Outside of the major regions involved in tobacco cultivation and cigar production, there are a number of secondary locations that produce high quality tobacco that is used in a variety of cigars.
The rich soil of Ecuador can be used to raise a number of different tobacco seeds, but the most prized among them is the Ecuadorian Sumatra leaf, used as a bold, flavorful wrapper. Our recommendations: Ashton VSG, My Father The Judge, and Rocky Patel Decade.
Toasty, woody, and spicy – these are the words used to describe the delicate Cameroon wrapper. A lovely shade of red, this toothy (i.e. bumpy with rich oil deposits) tobacco leaf is used to give cigars exotic flavor and aroma. Our recommendations: Rocky Patel Vintage 2003, Nirvana Cameroon, and Arturo Fuente Don Carlos.
Indonesia may have birthed the Sumatra wrapper, but Ecuador perfected it. Still, some cigars feature Indonesia-grown Sumatra wrappers. Curious about the original flavor? Grab a Romeo y Julieta 1875 and have yourself a little cigar adventure!

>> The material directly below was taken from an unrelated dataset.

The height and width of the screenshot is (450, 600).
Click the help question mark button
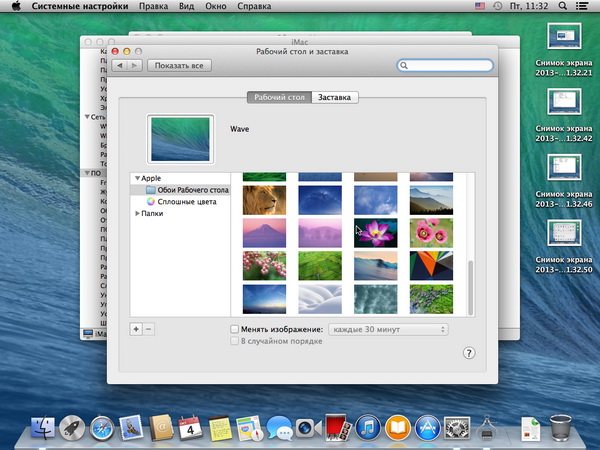coord(469,353)
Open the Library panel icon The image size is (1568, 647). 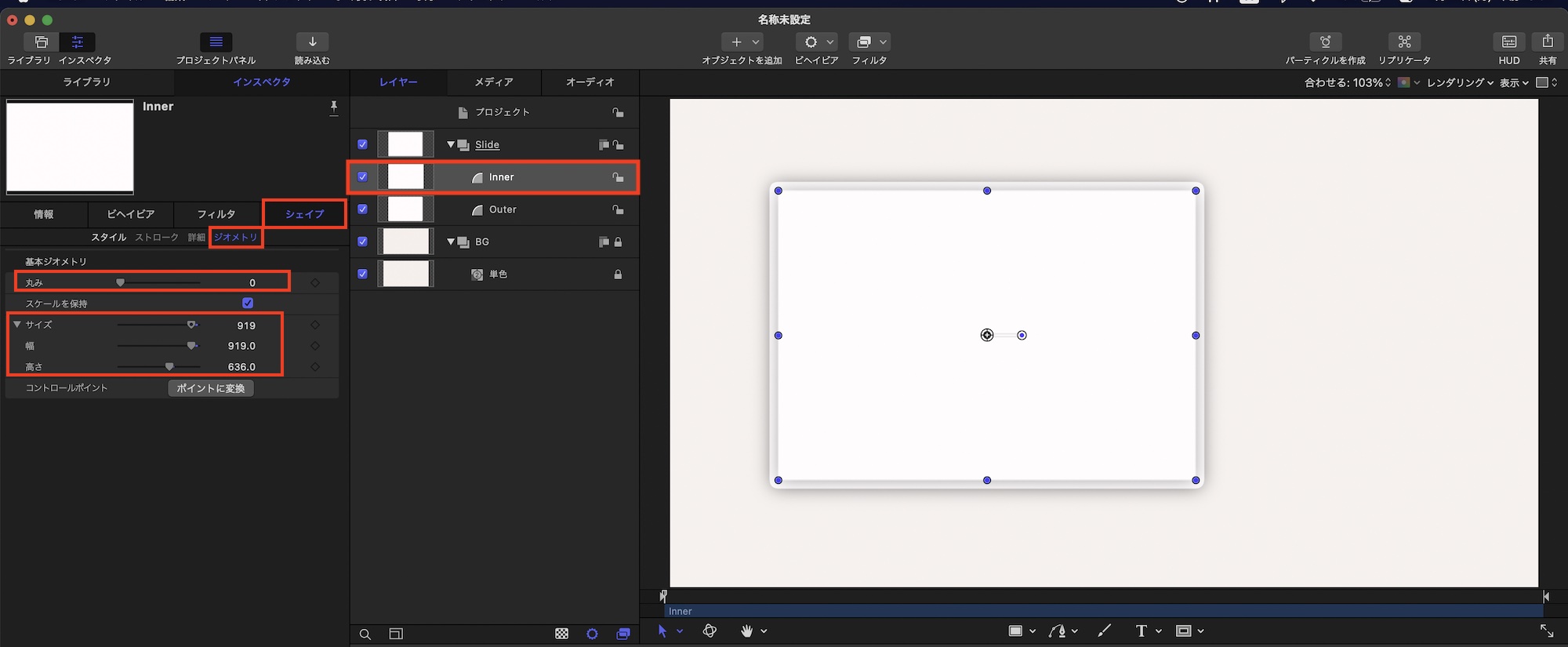click(41, 42)
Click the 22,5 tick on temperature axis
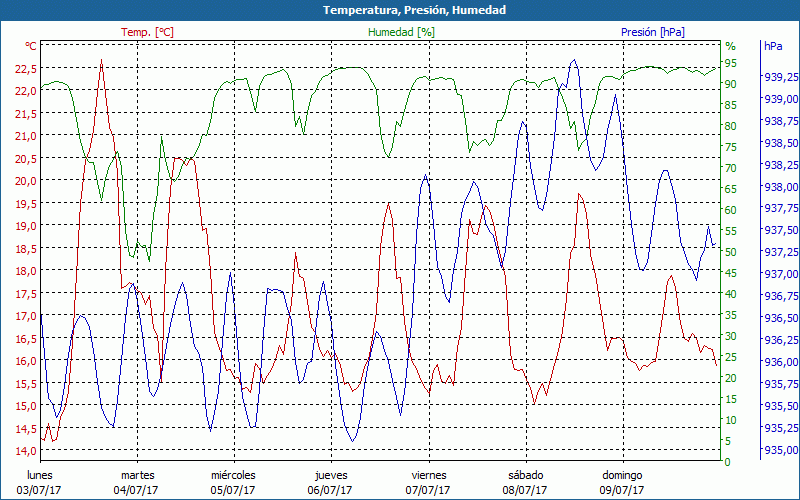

Brazil isn’t a leading tobacco region, but its leaf has made it into one of the best cigars of all time (Drew Estate’s Liga Privada No. 9 features a Brazilian Mata Fina binder), so it’s worth learning about. The stalk-cut leaf grown in Brazil is used to make maduro and even oscuro tobacco. It’s got a potent earthy aroma and smooth, rich flavor. If you can’t score a Liga Privada No. 9, try a Kristoff Ligero Maduro, CAO Brazilia, or Nub Maduro.